— RECORDS SHOWN —
........

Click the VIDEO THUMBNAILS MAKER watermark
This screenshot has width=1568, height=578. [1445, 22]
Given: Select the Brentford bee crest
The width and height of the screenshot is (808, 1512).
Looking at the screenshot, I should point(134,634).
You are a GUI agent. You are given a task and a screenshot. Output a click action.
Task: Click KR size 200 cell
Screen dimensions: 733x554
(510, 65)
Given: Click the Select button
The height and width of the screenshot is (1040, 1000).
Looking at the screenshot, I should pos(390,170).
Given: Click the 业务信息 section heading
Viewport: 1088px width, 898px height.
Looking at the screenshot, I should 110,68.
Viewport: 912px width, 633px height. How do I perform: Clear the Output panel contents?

........

— YOUR OBJECTIVE —
The string "Select" marks the lines to copy; report each of them from the data above.

— FINISHED EXERCISE —
Given: Select the Brentford bee crest
Given: Click the Select button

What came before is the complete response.